Intel, Motorola put up $900 million to save WiMax
The news yesterday that WiMax startup Clearwire dropped plans for an IPO that could have raised $400 million, and instead took a $900 million infusion of capital from Intel and Motorola instead has wireless wags buzzing. WiMax, a wireless technology with a longer range than Wi-Fi, has long drawn critics, and Clearwire, backed by AT&T Wireless founder Craig McCaw, has been something of a lightning rod. The biggest criticism: WiMax uses private radio frequencies that firms must pay to use, unlike Wi-Fi, which uses free, unlicensed radio spectrum.
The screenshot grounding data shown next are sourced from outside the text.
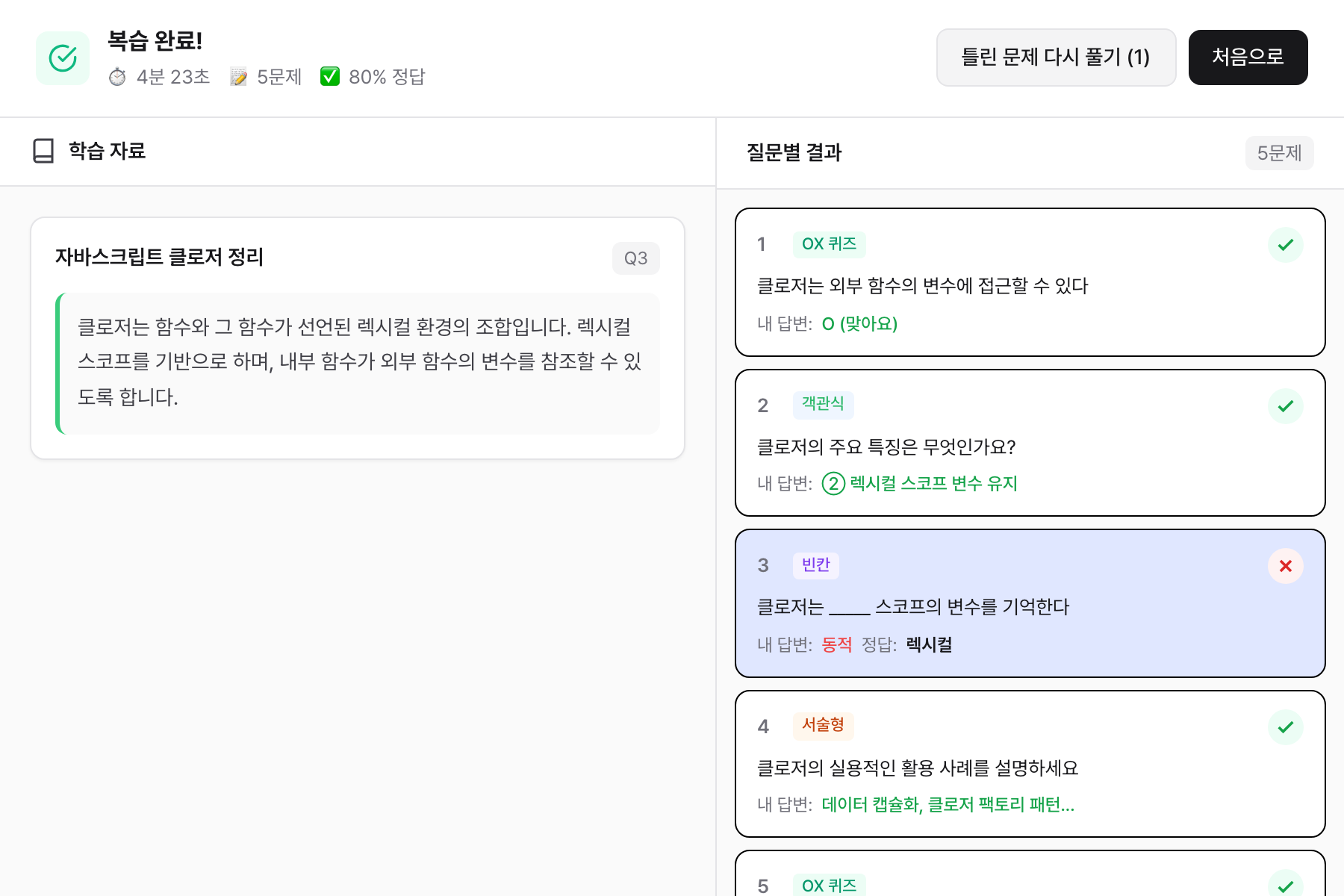Click the book icon next to 학습 자료
Screen dimensions: 1344x896
tap(43, 151)
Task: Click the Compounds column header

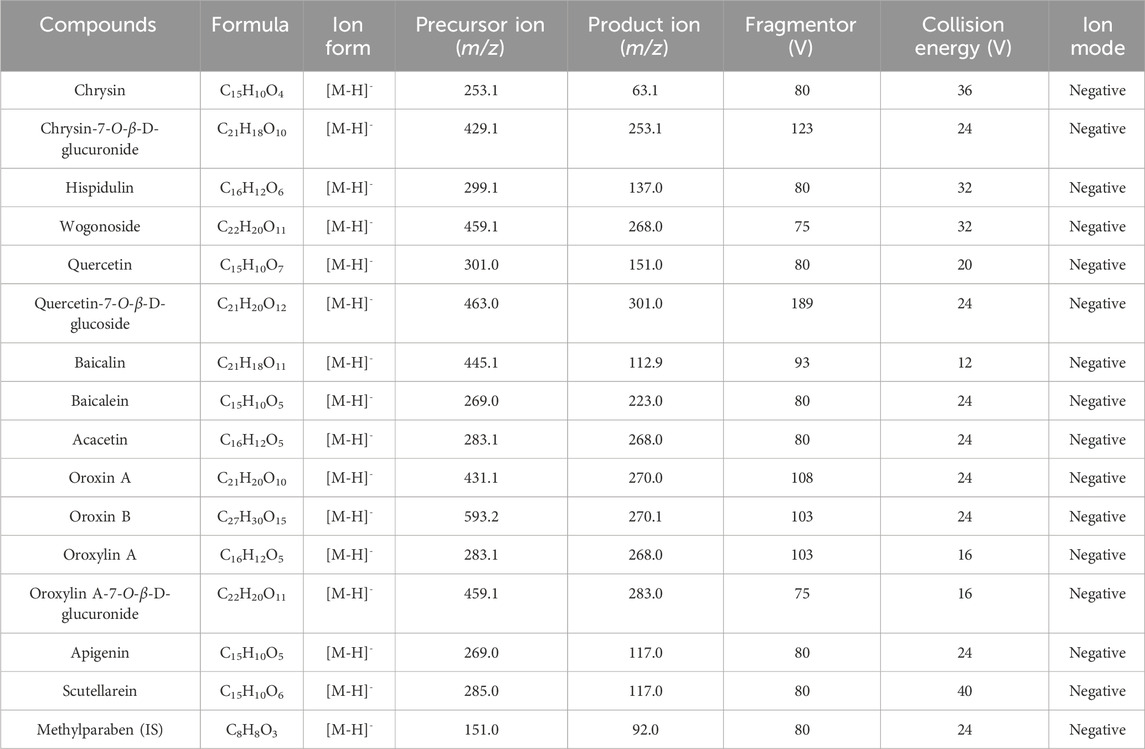Action: click(98, 24)
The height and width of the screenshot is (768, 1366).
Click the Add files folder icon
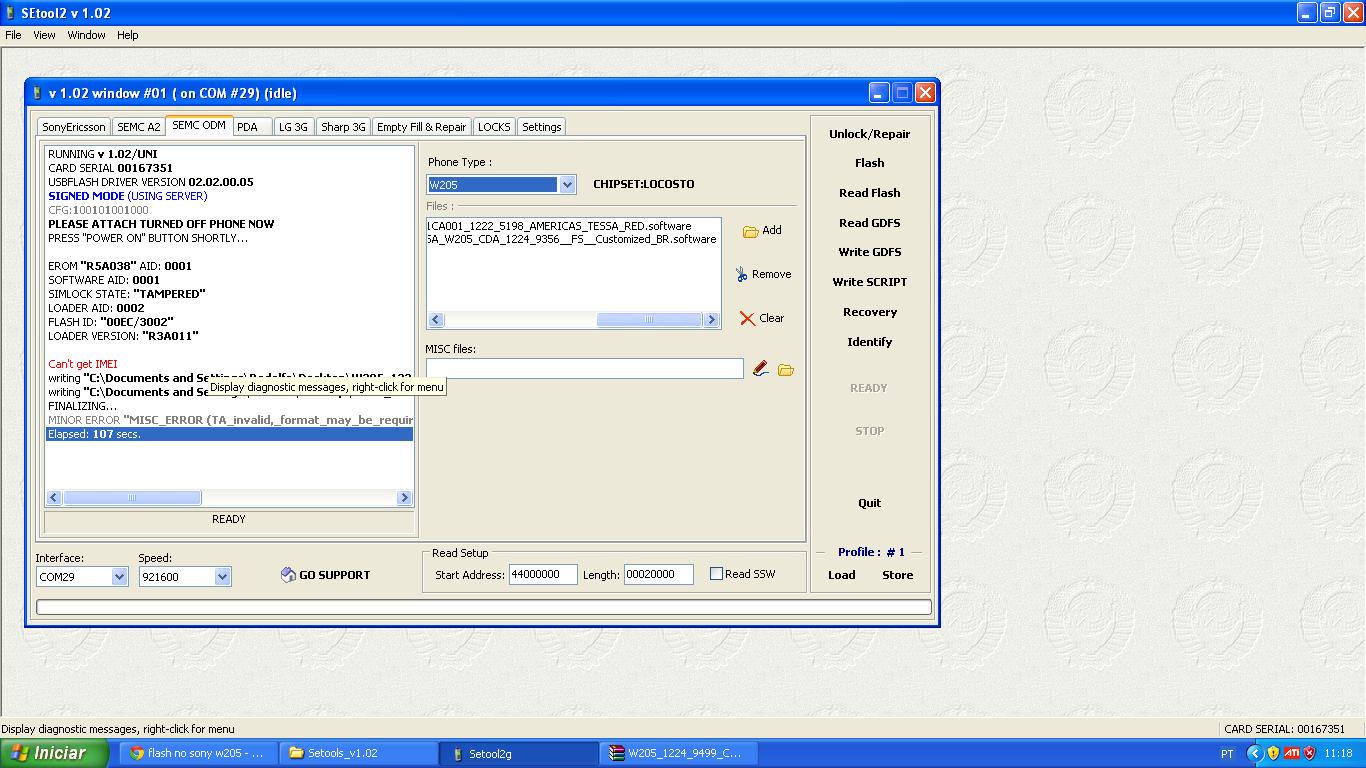coord(750,231)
Techdirt's take is that Intel, which has heavily backed the WiMax standard and hopes to make chips to power WiMax communications gear, put up the money to keep WiMax from looking bad in a dud of an IPO. For Intel's venture-capital arm, which put up $600 million of the total, this is the largest single investment ever. And it follows a pattern set by an earlier Intel investment in which ClearWire agreed to buy WiMax gear from Intel. "In other words, Intel was paying Clearwire to buy its WiMax technology," says Techdirt. Now, Intel's investing in Clearwire to keep it from having to take its chances in an IPO which, if it went poorly, might give both Clearwire and WiMax technology a black eye. Wi-Fi Networking News's Glenn Fleishman has a more charitable take, saying that Intel's large investment guarantees that Clearwire will be able to build out a nationwide WiMax network. At part of the same cash infusion, Motorola has bought Clearwire's NextNet Wireless, which makes the receivers that Clearwire customers install at home to receive high-speed Internet access, and it also invested in Clearwire through its venture-capital arm. Clearly both Intel and Motorola are betting they'll profit from Clearwire as a customer. But as an investment? That remains to be seen.